-- Data follows --

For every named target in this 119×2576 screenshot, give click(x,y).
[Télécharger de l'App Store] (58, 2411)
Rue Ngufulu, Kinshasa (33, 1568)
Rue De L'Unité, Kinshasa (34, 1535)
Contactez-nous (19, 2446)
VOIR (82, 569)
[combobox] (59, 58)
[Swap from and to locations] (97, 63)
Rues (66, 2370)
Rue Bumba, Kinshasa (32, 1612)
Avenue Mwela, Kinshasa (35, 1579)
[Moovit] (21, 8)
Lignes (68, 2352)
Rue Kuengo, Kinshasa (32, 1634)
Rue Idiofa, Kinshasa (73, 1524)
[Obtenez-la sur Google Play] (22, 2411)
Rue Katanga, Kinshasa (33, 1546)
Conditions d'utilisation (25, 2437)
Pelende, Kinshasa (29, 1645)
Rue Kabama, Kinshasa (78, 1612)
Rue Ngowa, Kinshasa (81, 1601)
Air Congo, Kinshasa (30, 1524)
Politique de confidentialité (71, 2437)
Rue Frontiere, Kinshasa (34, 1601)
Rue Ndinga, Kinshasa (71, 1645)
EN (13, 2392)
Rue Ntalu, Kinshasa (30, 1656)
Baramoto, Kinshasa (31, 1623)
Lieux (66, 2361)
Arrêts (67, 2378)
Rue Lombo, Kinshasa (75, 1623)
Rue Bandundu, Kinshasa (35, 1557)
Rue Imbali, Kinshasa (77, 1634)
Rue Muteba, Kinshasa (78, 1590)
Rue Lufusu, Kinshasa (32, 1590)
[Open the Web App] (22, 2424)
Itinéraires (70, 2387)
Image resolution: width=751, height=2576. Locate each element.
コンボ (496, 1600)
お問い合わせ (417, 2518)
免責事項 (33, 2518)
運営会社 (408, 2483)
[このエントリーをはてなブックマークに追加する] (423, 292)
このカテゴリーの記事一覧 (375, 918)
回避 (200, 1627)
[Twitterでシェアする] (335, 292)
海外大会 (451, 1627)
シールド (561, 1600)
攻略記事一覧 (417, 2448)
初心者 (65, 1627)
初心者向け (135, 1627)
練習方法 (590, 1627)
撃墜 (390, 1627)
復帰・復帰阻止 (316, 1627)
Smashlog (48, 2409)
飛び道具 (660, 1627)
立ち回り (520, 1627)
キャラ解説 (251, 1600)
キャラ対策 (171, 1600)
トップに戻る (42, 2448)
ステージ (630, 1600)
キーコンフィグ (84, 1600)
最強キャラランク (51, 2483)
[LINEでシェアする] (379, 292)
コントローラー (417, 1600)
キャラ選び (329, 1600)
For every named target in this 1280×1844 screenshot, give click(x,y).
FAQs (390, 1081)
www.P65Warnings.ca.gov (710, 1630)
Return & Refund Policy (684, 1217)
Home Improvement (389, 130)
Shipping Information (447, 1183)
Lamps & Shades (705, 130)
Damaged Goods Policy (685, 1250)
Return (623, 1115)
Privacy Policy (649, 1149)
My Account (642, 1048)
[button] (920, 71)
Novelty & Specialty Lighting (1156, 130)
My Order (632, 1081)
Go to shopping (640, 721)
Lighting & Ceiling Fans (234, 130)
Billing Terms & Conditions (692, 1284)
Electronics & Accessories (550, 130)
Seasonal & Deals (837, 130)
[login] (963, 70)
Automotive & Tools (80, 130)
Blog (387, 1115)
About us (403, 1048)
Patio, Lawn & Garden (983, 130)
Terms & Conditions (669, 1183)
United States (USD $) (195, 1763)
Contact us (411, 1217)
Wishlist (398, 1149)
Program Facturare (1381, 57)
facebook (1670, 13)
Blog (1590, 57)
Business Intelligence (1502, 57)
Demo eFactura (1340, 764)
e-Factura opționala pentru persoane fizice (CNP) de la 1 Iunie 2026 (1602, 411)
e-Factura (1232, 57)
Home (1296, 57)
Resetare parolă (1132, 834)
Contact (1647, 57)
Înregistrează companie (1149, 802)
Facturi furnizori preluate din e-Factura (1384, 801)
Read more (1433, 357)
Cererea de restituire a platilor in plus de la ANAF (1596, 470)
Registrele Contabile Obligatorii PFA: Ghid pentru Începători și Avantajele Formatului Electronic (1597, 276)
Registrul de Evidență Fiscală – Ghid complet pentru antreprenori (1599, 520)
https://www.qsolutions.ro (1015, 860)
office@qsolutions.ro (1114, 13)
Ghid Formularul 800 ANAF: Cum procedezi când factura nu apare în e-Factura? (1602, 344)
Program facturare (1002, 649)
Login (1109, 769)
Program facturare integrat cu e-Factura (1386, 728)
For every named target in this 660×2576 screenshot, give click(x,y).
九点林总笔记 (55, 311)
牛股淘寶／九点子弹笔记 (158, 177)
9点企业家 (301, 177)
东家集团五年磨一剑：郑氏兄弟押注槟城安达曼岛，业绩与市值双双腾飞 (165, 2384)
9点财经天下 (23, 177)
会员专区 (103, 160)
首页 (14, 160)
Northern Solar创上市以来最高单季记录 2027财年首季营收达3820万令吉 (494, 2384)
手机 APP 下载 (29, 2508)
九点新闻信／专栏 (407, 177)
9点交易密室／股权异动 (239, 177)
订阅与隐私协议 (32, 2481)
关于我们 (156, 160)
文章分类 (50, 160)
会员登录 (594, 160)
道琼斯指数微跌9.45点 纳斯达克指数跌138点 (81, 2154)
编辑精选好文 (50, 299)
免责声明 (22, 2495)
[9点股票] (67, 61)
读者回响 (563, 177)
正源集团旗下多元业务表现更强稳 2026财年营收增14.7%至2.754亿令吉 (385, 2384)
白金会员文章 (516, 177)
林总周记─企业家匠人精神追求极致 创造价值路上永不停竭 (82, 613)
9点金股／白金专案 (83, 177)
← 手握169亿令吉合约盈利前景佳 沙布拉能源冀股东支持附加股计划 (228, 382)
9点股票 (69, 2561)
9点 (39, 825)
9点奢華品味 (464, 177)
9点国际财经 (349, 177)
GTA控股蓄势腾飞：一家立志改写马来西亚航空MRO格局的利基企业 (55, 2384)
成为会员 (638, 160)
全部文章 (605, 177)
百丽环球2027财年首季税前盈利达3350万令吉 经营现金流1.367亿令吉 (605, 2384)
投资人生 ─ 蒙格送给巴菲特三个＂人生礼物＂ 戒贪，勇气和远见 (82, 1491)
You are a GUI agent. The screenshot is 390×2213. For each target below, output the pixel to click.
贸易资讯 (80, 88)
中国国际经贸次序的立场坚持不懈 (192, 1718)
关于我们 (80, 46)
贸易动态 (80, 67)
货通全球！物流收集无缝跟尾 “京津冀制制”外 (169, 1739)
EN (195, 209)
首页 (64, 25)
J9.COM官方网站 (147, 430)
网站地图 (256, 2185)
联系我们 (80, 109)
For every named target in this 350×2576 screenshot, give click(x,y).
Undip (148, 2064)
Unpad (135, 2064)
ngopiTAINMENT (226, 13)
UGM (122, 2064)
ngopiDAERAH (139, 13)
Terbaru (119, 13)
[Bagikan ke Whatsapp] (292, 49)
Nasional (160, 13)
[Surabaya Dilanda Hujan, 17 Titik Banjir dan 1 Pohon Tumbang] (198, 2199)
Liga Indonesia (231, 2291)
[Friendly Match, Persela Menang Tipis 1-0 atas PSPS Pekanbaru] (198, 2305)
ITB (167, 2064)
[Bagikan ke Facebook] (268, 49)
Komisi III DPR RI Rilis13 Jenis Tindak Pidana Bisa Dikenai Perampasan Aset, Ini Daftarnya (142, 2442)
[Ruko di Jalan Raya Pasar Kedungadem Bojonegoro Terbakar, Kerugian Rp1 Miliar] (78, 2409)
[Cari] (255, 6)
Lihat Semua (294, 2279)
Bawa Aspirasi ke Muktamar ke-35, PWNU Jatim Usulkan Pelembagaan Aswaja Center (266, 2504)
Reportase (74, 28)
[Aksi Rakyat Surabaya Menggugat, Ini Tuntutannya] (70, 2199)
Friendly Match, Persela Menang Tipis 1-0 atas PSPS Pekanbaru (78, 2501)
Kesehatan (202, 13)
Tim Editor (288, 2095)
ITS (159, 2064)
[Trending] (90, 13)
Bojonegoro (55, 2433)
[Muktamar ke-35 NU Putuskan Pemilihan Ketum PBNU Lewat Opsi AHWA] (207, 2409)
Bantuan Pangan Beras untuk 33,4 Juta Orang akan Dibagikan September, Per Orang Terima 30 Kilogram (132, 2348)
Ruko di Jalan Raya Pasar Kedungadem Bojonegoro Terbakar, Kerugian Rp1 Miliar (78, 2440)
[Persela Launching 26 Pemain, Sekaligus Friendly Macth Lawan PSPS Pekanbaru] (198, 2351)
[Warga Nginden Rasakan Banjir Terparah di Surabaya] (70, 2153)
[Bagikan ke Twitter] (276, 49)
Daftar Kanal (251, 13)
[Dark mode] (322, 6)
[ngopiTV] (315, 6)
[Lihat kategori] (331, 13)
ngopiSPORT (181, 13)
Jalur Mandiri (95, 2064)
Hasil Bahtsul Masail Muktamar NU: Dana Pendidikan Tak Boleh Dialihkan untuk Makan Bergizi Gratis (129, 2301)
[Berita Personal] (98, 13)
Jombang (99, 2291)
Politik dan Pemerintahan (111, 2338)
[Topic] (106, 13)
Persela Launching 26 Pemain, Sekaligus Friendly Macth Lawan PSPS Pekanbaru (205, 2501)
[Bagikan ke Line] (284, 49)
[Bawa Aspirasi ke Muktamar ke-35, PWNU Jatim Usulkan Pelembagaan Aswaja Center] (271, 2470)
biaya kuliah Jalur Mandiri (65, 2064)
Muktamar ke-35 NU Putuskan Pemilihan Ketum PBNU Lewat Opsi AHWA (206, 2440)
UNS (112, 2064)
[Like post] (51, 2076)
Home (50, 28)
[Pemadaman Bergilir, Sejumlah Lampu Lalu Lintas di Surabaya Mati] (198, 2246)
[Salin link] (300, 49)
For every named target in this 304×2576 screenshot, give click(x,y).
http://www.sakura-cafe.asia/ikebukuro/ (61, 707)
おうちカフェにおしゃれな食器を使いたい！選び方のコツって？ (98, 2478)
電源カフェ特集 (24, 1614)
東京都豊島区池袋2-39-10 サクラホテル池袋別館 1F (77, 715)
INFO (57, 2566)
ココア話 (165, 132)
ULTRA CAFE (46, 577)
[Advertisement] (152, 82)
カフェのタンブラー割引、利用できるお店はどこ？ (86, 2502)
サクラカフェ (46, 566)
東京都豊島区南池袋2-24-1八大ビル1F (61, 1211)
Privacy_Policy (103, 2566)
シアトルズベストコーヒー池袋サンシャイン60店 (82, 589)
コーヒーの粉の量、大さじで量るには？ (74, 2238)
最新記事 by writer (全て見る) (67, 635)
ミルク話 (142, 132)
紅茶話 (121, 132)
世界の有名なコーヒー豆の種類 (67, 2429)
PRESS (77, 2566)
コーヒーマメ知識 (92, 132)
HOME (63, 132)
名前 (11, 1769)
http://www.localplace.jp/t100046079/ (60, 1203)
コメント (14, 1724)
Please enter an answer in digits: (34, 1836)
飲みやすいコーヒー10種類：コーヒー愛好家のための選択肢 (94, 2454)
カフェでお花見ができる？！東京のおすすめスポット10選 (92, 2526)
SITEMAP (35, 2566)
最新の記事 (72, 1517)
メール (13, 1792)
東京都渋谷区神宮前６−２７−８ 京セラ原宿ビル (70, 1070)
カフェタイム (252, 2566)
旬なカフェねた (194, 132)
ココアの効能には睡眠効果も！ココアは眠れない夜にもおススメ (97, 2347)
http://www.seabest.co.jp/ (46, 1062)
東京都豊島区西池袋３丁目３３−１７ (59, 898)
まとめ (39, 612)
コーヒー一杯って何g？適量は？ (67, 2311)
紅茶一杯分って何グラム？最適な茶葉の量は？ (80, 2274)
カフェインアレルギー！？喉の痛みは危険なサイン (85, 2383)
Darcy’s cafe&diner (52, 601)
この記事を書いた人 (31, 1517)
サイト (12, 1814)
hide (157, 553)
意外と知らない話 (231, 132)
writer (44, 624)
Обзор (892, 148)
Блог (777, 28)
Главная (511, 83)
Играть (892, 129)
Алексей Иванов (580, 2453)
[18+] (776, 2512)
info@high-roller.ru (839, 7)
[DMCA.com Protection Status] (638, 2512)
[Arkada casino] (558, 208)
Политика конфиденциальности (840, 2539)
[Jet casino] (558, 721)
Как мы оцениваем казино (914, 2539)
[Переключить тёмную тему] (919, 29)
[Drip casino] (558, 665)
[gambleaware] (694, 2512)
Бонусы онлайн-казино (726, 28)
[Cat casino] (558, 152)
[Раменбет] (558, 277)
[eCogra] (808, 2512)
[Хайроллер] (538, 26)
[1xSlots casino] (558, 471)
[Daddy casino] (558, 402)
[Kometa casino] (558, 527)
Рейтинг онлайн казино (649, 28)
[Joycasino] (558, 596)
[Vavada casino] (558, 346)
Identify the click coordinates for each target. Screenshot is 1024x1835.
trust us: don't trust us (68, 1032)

-- Data concluded --

* Instructions to follow *
All that belongs in your answer is the stretch of entries above from the line with "Rue Ntalu, Kinshasa (30, 1656)" through the line with "Terms & Conditions (669, 1183)", printed exactly.

* Written response *
Rue Ntalu, Kinshasa (30, 1656)
Baramoto, Kinshasa (31, 1623)
Lieux (66, 2361)
Arrêts (67, 2378)
Rue Lombo, Kinshasa (75, 1623)
Rue Bandundu, Kinshasa (35, 1557)
Rue Imbali, Kinshasa (77, 1634)
Rue Muteba, Kinshasa (78, 1590)
Rue Lufusu, Kinshasa (32, 1590)
[Open the Web App] (22, 2424)
Itinéraires (70, 2387)
Image resolution: width=751, height=2576. Locate each element.
コンボ (496, 1600)
お問い合わせ (417, 2518)
免責事項 (33, 2518)
運営会社 (408, 2483)
[このエントリーをはてなブックマークに追加する] (423, 292)
このカテゴリーの記事一覧 (375, 918)
回避 (200, 1627)
[Twitterでシェアする] (335, 292)
海外大会 (451, 1627)
シールド (561, 1600)
攻略記事一覧 (417, 2448)
初心者 (65, 1627)
初心者向け (135, 1627)
練習方法 (590, 1627)
撃墜 (390, 1627)
復帰・復帰阻止 (316, 1627)
Smashlog (48, 2409)
飛び道具 (660, 1627)
立ち回り (520, 1627)
キャラ解説 (251, 1600)
キャラ対策 (171, 1600)
トップに戻る (42, 2448)
ステージ (630, 1600)
キーコンフィグ (84, 1600)
最強キャラランク (51, 2483)
[LINEでシェアする] (379, 292)
コントローラー (417, 1600)
キャラ選び (329, 1600)
For every named target in this 1280×1844 screenshot, give click(x,y).
FAQs (390, 1081)
www.P65Warnings.ca.gov (710, 1630)
Return & Refund Policy (684, 1217)
Home Improvement (389, 130)
Shipping Information (447, 1183)
Lamps & Shades (705, 130)
Damaged Goods Policy (685, 1250)
Return (623, 1115)
Privacy Policy (649, 1149)
My Account (642, 1048)
[button] (920, 71)
Novelty & Specialty Lighting (1156, 130)
My Order (632, 1081)
Go to shopping (640, 721)
Lighting & Ceiling Fans (234, 130)
Billing Terms & Conditions (692, 1284)
Electronics & Accessories (550, 130)
Seasonal & Deals (837, 130)
[login] (963, 70)
Automotive & Tools (80, 130)
Blog (387, 1115)
About us (403, 1048)
Patio, Lawn & Garden (983, 130)
Terms & Conditions (669, 1183)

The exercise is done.